▸ **What to work on**:
Can you copy the entries below word for word, from the line with "Pick the account" to the line with "Click account number", including both of those lines and nothing else?

------------------------------------------------------------------------

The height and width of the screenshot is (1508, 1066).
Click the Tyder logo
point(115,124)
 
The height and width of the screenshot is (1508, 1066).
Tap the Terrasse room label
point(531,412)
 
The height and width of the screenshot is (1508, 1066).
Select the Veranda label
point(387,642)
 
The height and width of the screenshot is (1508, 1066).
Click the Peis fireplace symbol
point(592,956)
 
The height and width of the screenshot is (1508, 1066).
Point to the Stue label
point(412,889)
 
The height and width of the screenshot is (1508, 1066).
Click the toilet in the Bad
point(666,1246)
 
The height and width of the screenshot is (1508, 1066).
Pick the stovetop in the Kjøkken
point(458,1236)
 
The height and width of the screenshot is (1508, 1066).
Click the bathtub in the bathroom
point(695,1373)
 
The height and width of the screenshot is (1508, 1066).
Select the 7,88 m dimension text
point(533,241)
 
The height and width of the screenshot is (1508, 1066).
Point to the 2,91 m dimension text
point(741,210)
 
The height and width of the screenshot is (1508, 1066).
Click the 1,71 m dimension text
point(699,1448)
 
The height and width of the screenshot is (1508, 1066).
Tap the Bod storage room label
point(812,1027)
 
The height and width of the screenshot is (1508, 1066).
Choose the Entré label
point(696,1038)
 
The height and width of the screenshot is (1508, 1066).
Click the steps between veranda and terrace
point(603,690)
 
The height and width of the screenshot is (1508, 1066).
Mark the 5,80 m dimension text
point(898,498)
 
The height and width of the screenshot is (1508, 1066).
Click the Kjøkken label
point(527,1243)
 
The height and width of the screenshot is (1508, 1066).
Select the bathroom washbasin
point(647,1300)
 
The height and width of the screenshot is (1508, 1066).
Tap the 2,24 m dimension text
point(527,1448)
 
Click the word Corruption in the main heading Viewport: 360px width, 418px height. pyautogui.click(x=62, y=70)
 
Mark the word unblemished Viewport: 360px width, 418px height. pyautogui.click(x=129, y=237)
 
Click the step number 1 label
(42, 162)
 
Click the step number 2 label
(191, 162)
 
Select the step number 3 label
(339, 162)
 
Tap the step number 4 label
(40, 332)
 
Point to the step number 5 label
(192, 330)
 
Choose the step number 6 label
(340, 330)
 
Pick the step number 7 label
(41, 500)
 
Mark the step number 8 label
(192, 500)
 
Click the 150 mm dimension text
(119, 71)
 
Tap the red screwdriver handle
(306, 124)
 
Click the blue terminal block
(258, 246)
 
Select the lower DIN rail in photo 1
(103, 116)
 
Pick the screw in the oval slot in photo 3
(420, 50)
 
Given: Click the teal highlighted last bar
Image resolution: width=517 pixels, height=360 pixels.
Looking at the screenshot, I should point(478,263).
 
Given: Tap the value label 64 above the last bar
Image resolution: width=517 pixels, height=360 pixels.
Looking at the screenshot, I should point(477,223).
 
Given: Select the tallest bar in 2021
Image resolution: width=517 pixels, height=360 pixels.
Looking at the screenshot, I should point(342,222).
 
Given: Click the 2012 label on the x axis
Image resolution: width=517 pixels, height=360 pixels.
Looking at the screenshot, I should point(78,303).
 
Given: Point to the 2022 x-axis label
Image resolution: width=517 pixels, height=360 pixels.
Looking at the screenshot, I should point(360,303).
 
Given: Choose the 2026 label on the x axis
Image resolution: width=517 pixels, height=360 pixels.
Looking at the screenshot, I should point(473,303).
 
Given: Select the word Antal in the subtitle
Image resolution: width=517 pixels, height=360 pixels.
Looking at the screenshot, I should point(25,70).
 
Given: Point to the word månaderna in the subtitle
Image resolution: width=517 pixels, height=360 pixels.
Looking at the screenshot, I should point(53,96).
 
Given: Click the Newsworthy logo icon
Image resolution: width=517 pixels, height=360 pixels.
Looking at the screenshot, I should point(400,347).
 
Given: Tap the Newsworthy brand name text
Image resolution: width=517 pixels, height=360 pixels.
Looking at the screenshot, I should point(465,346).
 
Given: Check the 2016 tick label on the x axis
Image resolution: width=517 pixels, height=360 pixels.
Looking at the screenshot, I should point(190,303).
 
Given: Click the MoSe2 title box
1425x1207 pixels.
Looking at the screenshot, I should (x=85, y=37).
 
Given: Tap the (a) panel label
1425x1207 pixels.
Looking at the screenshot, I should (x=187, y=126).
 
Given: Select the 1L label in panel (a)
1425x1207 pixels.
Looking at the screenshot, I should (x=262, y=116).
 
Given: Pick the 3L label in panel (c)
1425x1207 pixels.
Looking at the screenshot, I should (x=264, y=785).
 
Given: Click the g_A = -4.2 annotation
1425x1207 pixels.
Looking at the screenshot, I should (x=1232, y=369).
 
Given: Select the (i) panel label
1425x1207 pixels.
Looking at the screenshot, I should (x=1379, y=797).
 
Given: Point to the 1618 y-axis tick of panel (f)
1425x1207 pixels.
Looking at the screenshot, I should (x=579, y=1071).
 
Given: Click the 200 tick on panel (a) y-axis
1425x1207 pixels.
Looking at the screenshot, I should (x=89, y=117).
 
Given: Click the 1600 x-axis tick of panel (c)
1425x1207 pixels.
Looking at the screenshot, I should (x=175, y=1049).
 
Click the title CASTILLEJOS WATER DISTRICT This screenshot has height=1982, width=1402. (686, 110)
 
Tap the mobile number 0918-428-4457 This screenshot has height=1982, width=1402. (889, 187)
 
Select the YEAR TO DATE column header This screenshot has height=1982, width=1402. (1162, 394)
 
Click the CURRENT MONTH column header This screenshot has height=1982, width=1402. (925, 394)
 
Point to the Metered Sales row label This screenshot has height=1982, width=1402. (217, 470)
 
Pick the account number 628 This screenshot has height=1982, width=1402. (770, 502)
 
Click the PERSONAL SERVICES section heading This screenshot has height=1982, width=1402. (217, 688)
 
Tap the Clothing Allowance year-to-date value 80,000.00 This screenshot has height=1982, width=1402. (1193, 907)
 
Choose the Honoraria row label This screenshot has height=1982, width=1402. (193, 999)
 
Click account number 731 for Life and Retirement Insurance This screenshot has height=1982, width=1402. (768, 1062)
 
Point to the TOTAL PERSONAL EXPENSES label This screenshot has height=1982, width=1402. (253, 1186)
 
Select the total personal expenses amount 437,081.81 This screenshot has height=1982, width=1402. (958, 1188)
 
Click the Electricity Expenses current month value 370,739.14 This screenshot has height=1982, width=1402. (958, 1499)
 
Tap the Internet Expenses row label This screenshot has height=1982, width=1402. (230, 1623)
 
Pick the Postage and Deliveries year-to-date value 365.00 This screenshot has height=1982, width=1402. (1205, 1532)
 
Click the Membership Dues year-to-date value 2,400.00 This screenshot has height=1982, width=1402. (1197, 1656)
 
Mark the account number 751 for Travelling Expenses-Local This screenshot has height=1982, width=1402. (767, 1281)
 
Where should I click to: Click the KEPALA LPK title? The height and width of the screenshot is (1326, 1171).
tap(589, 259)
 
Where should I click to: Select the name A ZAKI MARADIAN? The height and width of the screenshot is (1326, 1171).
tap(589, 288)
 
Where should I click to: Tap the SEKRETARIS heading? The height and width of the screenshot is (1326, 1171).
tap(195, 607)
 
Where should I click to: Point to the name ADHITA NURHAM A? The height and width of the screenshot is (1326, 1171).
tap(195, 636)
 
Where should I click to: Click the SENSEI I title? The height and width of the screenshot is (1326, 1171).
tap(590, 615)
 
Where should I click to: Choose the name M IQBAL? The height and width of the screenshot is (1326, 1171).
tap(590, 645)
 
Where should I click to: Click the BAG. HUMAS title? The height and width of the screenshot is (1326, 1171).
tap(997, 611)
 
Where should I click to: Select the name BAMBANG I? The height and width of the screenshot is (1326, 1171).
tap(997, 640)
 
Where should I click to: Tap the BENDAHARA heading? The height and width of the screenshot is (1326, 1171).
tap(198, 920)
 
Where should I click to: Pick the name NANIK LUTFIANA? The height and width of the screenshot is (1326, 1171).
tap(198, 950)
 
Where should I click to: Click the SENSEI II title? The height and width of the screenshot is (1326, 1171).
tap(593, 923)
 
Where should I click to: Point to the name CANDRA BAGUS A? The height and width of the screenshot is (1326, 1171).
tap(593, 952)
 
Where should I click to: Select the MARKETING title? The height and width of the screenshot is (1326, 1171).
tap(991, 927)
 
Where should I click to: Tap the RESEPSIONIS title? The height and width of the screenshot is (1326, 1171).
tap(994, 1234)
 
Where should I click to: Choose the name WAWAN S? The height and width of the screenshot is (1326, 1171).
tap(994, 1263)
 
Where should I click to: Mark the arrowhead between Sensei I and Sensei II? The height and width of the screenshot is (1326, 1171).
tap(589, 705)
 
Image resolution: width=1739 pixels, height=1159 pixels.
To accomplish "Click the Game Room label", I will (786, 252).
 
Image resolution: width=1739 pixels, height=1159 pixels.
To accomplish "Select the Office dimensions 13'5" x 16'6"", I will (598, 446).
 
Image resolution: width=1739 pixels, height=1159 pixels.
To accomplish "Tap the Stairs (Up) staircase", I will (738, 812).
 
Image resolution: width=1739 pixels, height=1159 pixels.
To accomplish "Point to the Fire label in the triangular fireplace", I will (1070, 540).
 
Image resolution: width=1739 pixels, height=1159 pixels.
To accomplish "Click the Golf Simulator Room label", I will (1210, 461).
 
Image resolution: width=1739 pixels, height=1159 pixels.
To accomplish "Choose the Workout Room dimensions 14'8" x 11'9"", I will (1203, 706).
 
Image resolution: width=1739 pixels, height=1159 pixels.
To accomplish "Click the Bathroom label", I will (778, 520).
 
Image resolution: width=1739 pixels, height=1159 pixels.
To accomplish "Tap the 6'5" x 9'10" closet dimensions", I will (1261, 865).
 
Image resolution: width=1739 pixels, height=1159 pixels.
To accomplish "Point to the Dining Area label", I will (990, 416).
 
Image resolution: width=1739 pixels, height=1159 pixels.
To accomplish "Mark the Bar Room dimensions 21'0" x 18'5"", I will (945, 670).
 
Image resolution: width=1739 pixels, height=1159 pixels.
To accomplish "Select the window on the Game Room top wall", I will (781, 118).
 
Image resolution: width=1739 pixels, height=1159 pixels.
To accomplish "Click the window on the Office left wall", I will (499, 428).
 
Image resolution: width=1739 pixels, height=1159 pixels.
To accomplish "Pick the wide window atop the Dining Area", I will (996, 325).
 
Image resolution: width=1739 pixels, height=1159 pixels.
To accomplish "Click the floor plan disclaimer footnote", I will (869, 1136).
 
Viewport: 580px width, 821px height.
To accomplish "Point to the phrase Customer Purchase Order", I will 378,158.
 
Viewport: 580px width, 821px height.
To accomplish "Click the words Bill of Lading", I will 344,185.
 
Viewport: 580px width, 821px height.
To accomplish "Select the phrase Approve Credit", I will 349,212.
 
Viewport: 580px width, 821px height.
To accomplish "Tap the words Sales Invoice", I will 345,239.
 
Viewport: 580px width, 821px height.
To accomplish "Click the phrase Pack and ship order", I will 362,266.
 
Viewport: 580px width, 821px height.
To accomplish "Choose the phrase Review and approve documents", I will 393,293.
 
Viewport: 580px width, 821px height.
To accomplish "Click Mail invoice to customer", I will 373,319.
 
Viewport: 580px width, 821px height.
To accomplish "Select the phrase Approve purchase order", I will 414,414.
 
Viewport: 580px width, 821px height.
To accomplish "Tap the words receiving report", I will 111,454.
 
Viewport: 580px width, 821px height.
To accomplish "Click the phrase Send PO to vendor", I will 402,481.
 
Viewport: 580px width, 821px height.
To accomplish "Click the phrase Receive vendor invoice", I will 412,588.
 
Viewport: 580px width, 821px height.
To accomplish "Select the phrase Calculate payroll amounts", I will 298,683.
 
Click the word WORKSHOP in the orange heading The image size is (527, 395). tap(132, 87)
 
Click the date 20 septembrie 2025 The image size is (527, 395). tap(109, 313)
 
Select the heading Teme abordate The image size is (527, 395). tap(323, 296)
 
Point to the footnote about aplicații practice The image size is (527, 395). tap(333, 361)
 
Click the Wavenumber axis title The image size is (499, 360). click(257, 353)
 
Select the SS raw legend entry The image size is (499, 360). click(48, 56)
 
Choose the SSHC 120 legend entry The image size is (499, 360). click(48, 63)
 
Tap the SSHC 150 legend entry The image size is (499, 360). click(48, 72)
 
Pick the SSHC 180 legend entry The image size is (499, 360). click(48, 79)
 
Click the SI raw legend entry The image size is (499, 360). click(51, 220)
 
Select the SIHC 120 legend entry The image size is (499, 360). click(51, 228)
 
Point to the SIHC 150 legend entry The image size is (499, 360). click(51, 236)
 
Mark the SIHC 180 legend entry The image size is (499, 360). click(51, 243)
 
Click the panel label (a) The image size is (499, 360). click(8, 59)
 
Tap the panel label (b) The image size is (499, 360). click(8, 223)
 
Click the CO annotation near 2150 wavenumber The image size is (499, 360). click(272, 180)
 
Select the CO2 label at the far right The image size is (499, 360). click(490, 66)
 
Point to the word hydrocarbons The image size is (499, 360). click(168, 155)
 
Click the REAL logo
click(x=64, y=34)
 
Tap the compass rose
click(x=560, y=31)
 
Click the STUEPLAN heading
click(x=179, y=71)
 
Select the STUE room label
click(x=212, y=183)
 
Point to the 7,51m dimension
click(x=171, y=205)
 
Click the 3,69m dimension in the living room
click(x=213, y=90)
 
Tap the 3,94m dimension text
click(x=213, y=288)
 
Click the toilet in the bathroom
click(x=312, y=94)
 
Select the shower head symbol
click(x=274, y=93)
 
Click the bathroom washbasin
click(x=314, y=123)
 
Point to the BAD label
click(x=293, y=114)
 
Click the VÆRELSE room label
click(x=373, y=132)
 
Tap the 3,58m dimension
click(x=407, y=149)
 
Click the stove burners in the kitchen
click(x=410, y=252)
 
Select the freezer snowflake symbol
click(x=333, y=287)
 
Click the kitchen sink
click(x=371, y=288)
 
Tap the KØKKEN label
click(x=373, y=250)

------------------------------------------------------------------------

▸ **Exercise answer**:
Pick the account number 628 This screenshot has height=1982, width=1402. (770, 502)
 
Click the PERSONAL SERVICES section heading This screenshot has height=1982, width=1402. (217, 688)
 
Tap the Clothing Allowance year-to-date value 80,000.00 This screenshot has height=1982, width=1402. (1193, 907)
 
Choose the Honoraria row label This screenshot has height=1982, width=1402. (193, 999)
 
Click account number 731 for Life and Retirement Insurance This screenshot has height=1982, width=1402. (768, 1062)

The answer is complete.